At the end of The Dark Knight, the latest addition to the Batman canon, viewers were left with the image of the Joker – played brilliantly by the late Health Ledger – hanging upside down, staring a fatal tumble from the steel canopy of Gotham City in the face, while Batman – played by Christian Bale – looks on, and then leaves him hanging in the balance. It would have been too easy, perhaps, for Batman to unclench his fist and send the Joker his final punch-line, but Batman would never do such a thing.

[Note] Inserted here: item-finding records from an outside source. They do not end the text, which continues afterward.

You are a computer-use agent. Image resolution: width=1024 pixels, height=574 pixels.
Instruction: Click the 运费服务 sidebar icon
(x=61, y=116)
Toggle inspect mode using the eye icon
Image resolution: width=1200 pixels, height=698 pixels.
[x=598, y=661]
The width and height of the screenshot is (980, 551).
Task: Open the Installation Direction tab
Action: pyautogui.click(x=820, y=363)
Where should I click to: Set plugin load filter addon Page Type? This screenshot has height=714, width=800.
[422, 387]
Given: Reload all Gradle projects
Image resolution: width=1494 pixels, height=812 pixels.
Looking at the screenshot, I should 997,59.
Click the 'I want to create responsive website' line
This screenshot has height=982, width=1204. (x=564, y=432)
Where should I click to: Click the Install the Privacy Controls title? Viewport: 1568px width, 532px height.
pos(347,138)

The reality is something that Batman understood thoroughly when he left the Joker hanging in the balance – not the balance of law and order – however, the balance of good and evil. The movie is but one portrayal of the ongoing conflict between what is understood to be ‘good’ and ‘evil.’ The dilemma is that one cannot exist without the other. This is something that the Joker mentions while being interrogated by Gotham City police detectives, when he compares himself to a dog chasing cars, saying he ‘wouldn’t know what to do if he actually caught one.’
The Joker wouldn’t know what to do because he would be involuntary thrust into an argument for his own validity. To be the ‘evil’ counterbalance to Batmans’ ‘good.’
This reminds me of another argument, or conflict, between two other columns of society – the believer, and the atheist. While both argue from completely different angles, it is important to realize that Atheism is the second oldest idea in the history of Theology – the first being, belief, or faith itself.
Where the believer has the Holy Scriptures to backbone his favour for Christ, Allah, Thor, Buddha, et-cetera, the Atheist grounds his ‘faith’ in the wisdom of science and reason. Both are perfectly appropriate sources of validation. However, these two groups never admit the necessary existence one group represents to the lives of the other.
In this sense, Atheism needs the Believer, and vice-versa, as much as the Joker needs Batman. Because the Atheist argues for revolution, and the Believer for revelation, the Atheist would consider hoards of Believer’s abandoning their faith to be a revelation, and the Believer would consider the same feet, a revolution.